Description of problem: When rkhunter runs it complains: Warning: Hidden file found: /usr/bin/.ssh-keygen.hmac: ASCII text Warning: Hidden file found: /usr/bin/.ssh-keyscan.hmac: ASCII text Warning: Hidden file found: /usr/bin/.ssh-add.hmac: ASCII text Warning: Hidden file found: /usr/bin/.ssh-agent.hmac: ASCII text Version-Release number of selected component (if applicable): rkhunter-1.3.6-2.fc11.noarch How reproducible: Every time Steps to Reproduce: 1. Install rkhunter 2. Wait until daily run and check your (root) email 3. Actual results: --------------------- Start Rootkit Hunter Update --------------------- [ Rootkit Hunter version 1.3.6 ] Checking rkhunter data files... Checking file mirrors.dat [ No update ] Checking file programs_bad.dat [ No update ] Checking file backdoorports.dat [ No update ] Checking file suspscan.dat [ No update ] Checking file i18n/cn [ No update ] Checking file i18n/de [ No update ] Checking file i18n/en [ No update ] Checking file i18n/zh [ No update ] Checking file i18n/zh.utf8 [ No update ] ---------------------- Start Rootkit Hunter Scan ---------------------- Warning: Hidden file found: /usr/bin/.ssh-keygen.hmac: ASCII text Warning: Hidden file found: /usr/bin/.ssh-keyscan.hmac: ASCII text Warning: Hidden file found: /usr/bin/.ssh-add.hmac: ASCII text Warning: Hidden file found: /usr/bin/.ssh-agent.hmac: ASCII text One or more warnings have been found while checking the system. Please check the log file (/var/log/rkhunter/rkhunter.log) ----------------------- End Rootkit Hunter Scan ----------------------- Expected results: No email generated since those hmac files appear to be valid Additional info: appears that these need to be added to the ALLOWHIDDENFILE list in rkhunter.conf
Sigh.

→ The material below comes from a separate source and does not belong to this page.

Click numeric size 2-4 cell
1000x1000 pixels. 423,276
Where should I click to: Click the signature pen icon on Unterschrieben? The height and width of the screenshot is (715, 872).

Yeah, will push out an update with these added. Looks like they added more hmac files in an update. ;(
rkhunter-1.3.6-3.fc12 has been submitted as an update for Fedora 12. http://admin.fedoraproject.org/updates/rkhunter-1.3.6-3.fc12
rkhunter-1.3.6-3.fc11 has been submitted as an update for Fedora 11. http://admin.fedoraproject.org/updates/rkhunter-1.3.6-3.fc11
rkhunter-1.3.6-3.fc12 has been pushed to the Fedora 12 testing repository. If problems still persist, please make note of it in this bug report. If you want to test the update, you can install it with su -c 'yum --enablerepo=updates-testing update rkhunter'. You can provide feedback for this update here: http://admin.fedoraproject.org/updates/F12/FEDORA-2010-0220
rkhunter-1.3.6-3.fc11 has been pushed to the Fedora 11 testing repository. If problems still persist, please make note of it in this bug report. If you want to test the update, you can install it with su -c 'yum --enablerepo=updates-testing update rkhunter'. You can provide feedback for this update here: http://admin.fedoraproject.org/updates/F11/FEDORA-2010-0246
This was fixed a while back, closing now.